Fountains: Once England's richest abbey
This evening, I am posting information on Fountains Abbey in Yorkshire, one of England’s top heritage attractions. Location is about thirty miles N.W. of York.
A brief history of this site is as follows:
- Founded in 1132 by a small cadre of Benedictine monks from St.Mary’s Abbey in York.
- The new community attracted tangible support from Cistercian monks in Clairvaux, France. All Cistercian abbeys adopted identical architecture. Men had the choice of two roles, either choir monk in prayer of lay brother in manual labour.
- Fountains reached an early peak of prosperity and power in the 1200s but by end of that century its fortunes began to wane as a function of financial difficulties, sheep disease, failed harvests and Scots raiders.

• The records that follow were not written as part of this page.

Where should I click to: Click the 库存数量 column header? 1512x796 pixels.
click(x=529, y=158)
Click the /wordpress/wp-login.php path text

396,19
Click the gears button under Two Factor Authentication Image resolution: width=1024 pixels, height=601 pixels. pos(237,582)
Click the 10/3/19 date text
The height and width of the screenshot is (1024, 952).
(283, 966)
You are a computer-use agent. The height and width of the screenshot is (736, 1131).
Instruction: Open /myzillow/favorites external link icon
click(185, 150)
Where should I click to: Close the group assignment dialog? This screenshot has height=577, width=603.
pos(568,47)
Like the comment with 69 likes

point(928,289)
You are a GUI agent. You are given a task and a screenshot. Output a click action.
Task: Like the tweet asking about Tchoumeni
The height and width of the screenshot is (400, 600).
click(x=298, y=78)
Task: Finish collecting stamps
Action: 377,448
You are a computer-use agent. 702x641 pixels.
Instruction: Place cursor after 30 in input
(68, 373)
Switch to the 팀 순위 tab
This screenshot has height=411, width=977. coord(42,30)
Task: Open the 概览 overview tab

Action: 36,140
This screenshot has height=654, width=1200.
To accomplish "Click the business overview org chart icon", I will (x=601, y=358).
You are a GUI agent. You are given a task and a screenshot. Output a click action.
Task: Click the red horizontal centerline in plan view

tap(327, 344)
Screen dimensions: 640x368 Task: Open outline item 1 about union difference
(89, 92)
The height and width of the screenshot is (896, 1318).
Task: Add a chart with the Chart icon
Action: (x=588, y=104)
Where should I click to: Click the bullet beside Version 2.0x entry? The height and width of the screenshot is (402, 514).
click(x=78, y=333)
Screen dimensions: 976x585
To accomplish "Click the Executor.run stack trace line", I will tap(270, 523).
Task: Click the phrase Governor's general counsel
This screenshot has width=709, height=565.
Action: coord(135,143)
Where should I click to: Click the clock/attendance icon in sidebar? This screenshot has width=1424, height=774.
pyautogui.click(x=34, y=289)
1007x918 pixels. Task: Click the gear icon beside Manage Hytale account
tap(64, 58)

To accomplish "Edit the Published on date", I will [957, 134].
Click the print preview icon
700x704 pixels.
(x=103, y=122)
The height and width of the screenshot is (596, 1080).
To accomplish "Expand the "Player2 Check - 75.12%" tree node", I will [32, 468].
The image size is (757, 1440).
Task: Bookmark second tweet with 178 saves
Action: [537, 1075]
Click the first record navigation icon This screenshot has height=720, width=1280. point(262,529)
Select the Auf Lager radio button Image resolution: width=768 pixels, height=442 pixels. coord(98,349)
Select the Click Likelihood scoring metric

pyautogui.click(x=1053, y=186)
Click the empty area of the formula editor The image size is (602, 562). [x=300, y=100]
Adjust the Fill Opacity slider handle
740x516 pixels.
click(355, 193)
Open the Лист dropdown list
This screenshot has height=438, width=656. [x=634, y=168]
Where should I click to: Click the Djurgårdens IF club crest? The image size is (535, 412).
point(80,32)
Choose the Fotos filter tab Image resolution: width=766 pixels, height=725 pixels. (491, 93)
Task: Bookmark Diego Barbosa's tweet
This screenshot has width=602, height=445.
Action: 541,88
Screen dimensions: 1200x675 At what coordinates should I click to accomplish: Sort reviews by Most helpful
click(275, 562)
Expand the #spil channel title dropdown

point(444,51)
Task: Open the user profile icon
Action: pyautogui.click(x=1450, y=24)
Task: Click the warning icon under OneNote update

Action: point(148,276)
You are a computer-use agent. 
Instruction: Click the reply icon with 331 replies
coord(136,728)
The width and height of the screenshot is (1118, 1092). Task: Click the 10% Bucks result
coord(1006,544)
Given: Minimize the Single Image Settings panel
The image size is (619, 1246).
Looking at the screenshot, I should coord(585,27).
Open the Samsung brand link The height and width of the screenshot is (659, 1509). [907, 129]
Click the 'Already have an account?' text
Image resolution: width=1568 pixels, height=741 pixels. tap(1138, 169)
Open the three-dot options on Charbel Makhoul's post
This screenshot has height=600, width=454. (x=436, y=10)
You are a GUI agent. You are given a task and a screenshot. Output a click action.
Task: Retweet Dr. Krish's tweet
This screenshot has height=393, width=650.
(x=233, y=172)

- In 1349-50 the Black Death took its toll of the monks.
- By the late 15th century a revival had occurred under Abbot Huby who instituted a reform programme and attracted new monks. At about this time Fountains became the richest abbey in England.
- Fountains existence as a religious establishment came to an abrupt end in 1539 due to the Reformation and attentions of Henry VIII who was keen to acquire the Abbey’s wealth.
- Later, the new owner, Richard Gresham, initiated physical destruction and asset stripping which resulted in the buildings’ current state.
- In the 1760s William Aislabie acquired the property.